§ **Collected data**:
· · · · ·

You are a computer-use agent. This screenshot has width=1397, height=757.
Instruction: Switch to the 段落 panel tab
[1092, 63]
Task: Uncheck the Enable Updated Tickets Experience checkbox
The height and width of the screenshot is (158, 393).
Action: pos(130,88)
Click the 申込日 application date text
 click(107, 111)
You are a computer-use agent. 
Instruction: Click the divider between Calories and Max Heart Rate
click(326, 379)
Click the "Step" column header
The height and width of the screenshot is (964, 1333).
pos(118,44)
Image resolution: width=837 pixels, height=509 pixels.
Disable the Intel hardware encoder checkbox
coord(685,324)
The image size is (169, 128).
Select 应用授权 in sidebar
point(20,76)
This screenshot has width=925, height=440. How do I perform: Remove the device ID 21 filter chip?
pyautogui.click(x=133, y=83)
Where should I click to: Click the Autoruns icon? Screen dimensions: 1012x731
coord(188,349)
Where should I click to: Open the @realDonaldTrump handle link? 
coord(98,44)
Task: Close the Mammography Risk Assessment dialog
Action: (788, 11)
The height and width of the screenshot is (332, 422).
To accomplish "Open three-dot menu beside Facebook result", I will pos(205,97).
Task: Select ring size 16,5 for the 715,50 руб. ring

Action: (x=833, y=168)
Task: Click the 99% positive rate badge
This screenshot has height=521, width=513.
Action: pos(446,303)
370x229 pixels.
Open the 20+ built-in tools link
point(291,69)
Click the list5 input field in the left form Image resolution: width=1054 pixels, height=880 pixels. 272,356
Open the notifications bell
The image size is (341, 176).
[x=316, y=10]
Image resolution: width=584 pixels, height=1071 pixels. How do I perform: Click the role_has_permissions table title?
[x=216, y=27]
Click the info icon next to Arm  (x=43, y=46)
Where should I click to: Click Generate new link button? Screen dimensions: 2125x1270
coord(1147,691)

· · · · ·

§ **Required work**:
Transcribe all of the items above verbatim, keeping every line in its original order.

§ **Exercise output**:
You are a computer-use agent. This screenshot has width=1397, height=757.
Instruction: Switch to the 段落 panel tab
[1092, 63]
Task: Uncheck the Enable Updated Tickets Experience checkbox
The height and width of the screenshot is (158, 393).
Action: pos(130,88)
Click the 申込日 application date text
 click(107, 111)
You are a computer-use agent. 
Instruction: Click the divider between Calories and Max Heart Rate
click(326, 379)
Click the "Step" column header
The height and width of the screenshot is (964, 1333).
pos(118,44)
Image resolution: width=837 pixels, height=509 pixels.
Disable the Intel hardware encoder checkbox
coord(685,324)
The image size is (169, 128).
Select 应用授权 in sidebar
point(20,76)
This screenshot has width=925, height=440. How do I perform: Remove the device ID 21 filter chip?
pyautogui.click(x=133, y=83)
Where should I click to: Click the Autoruns icon? Screen dimensions: 1012x731
coord(188,349)
Where should I click to: Open the @realDonaldTrump handle link? 
coord(98,44)
Task: Close the Mammography Risk Assessment dialog
Action: (788, 11)
The height and width of the screenshot is (332, 422).
To accomplish "Open three-dot menu beside Facebook result", I will pos(205,97).
Task: Select ring size 16,5 for the 715,50 руб. ring

Action: (x=833, y=168)
Task: Click the 99% positive rate badge
This screenshot has height=521, width=513.
Action: pos(446,303)
370x229 pixels.
Open the 20+ built-in tools link
point(291,69)
Click the list5 input field in the left form Image resolution: width=1054 pixels, height=880 pixels. 272,356
Open the notifications bell
The image size is (341, 176).
[x=316, y=10]
Image resolution: width=584 pixels, height=1071 pixels. How do I perform: Click the role_has_permissions table title?
[x=216, y=27]
Click the info icon next to Arm  (x=43, y=46)
Where should I click to: Click Generate new link button? Screen dimensions: 2125x1270
coord(1147,691)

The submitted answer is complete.